New Yorker Rachel Chu (Constance Wu, ABC’s “Fresh Off the Boat”) and her longtime boyfriend, Nick Young (Henry Golding), are headed to Nick’s home in Singapore for his best friend’s wedding. Along the way, Rachel learns Nick isn’t who she thought. The man of simple means who borrows her Netflix password is actually a member of one of the most prominent and decadently wealthy families in Asia. The wedding is Singapore’s $40 million social event of the century. And Nick’s mother, Eleanor (Michelle Yeoh), is destined to look down on her.

Sure, it’s more than a little strange that Rachel has been dating Nick for at least a year by the sound of things, yet she has no idea he’s famous or “crazy rich” — even though the one time we see them in public before the trip, he’s the subject of excited murmuring and frantic texts among nearby strangers. But that’s just one more of the film’s many contrivances you agree to go along with, more or less happily.

“Crazy Rich Asians” walks a delicate line between cultural significance and lightweight froth.

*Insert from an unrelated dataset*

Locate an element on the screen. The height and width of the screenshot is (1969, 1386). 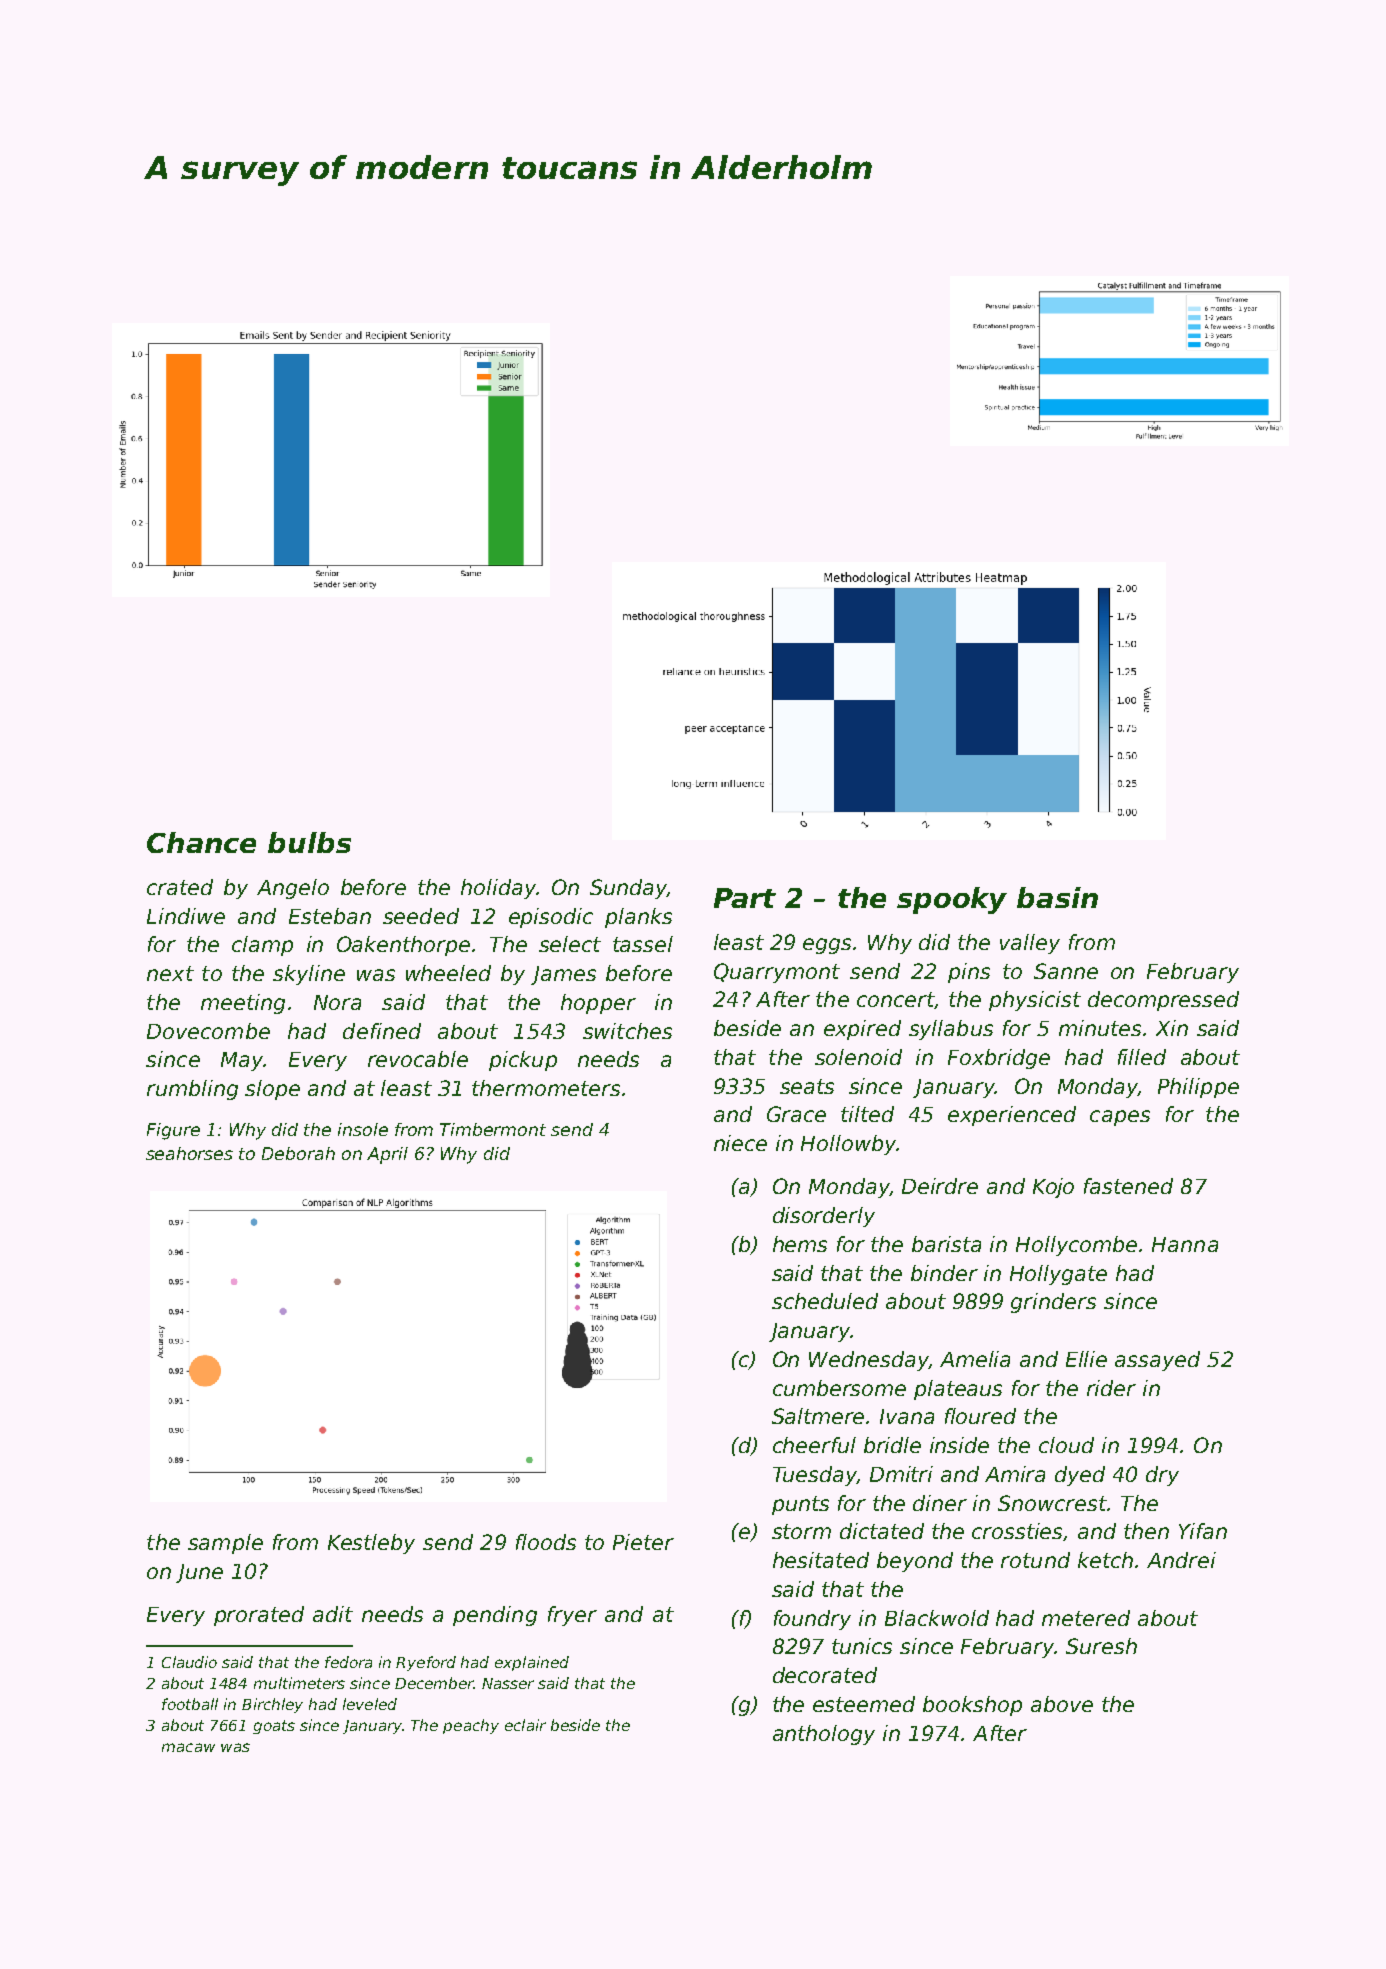
holiday is located at coordinates (498, 889).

The first major Hollywood release with an all-Asian cast since 1993’s “The Joy Luck Club,” it’s a minor miracle that the movie even exists. And the fact that these actors are getting to do something as rote as attending out-of-control bachelor and bachelorette parties takes on an air of importance.

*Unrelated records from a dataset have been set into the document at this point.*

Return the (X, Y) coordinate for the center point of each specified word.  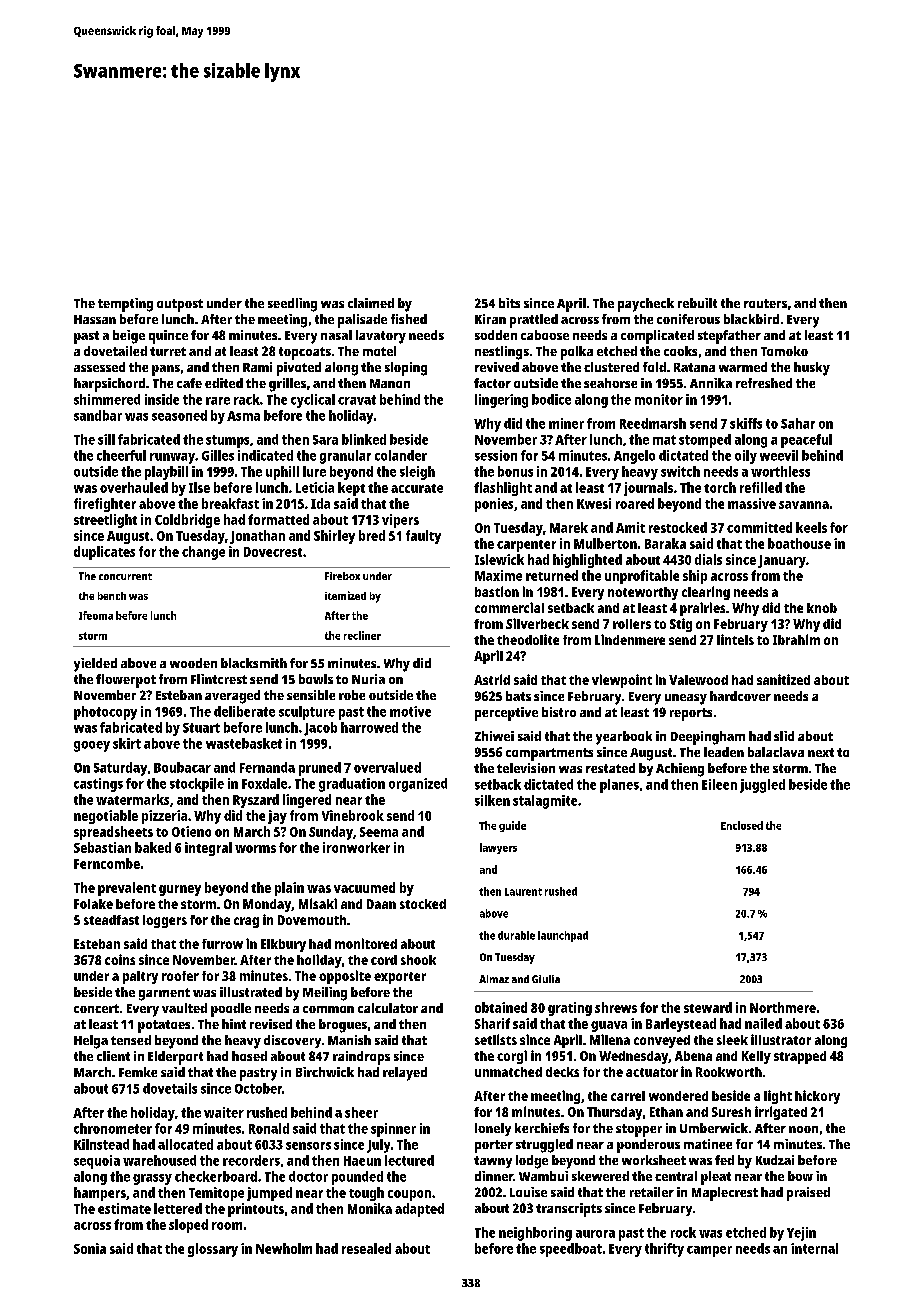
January (782, 561)
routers (765, 303)
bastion (497, 591)
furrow (222, 944)
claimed (371, 303)
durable (516, 935)
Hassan (95, 319)
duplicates (104, 553)
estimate (124, 1208)
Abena (693, 1056)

The disapproving mother is yet another staple of romantic comedies, but here the universal story becomes distinctly Chinese. The very traditional Eleanor gave up her promising career to be a wife and mother. Rachel, meanwhile, finds happiness in hers and doesn’t seem the type who’ll relinquish that to put Nick’s needs first. Rachel sees herself as Chinese — “I’m so Chinese, I’m an economics professor with lactose intolerance,” she says — but to Eleanor she’ll always be only Chinese-American.

If anything, though, “Crazy Rich Asians” feels less like “The Joy Luck Club” than it does another literary sensation. An outsider with a humble background who’s thrust into a world of unimaginable excess because of the man she loves? A movie filled with far more decadence than actual plot? It’s basically the “Fifty Shades” franchise without the S&M and those wooden performances.

Also, the laughter is intentional.

With the way she slyly drops throwaway lines — “You kinda look like a slutty ebola virus.” — Awkwafina is riotously funny as Rachel’s new-moneyed former college roommate. The role is the sort of breakout that her turn in “Ocean’s 8” could — and probably should — have been.

There’s also something sublimely ridiculous about the way that Ken Jeong portrays her blinged-out father. Eat your chicken nuggets, he tells his youngest children, because there are starving children in America.

Despite the comedy, “Crazy Rich Asians” leans hard into the “rom” side, ticking off boxes like a game of rom-com bingo. (Montage of a character trying on dresses. Sassy gay sidekick. Wedding dances. Bingo!)

Still, Chu knows exactly what he’s going for, and he delivers it, masterfully.

While not nearly as scarce as an Asian-led Hollywood movie, a well-made romantic comedy is becoming very rare indeed. “Crazy Rich Asians” just may lead to a surge in both.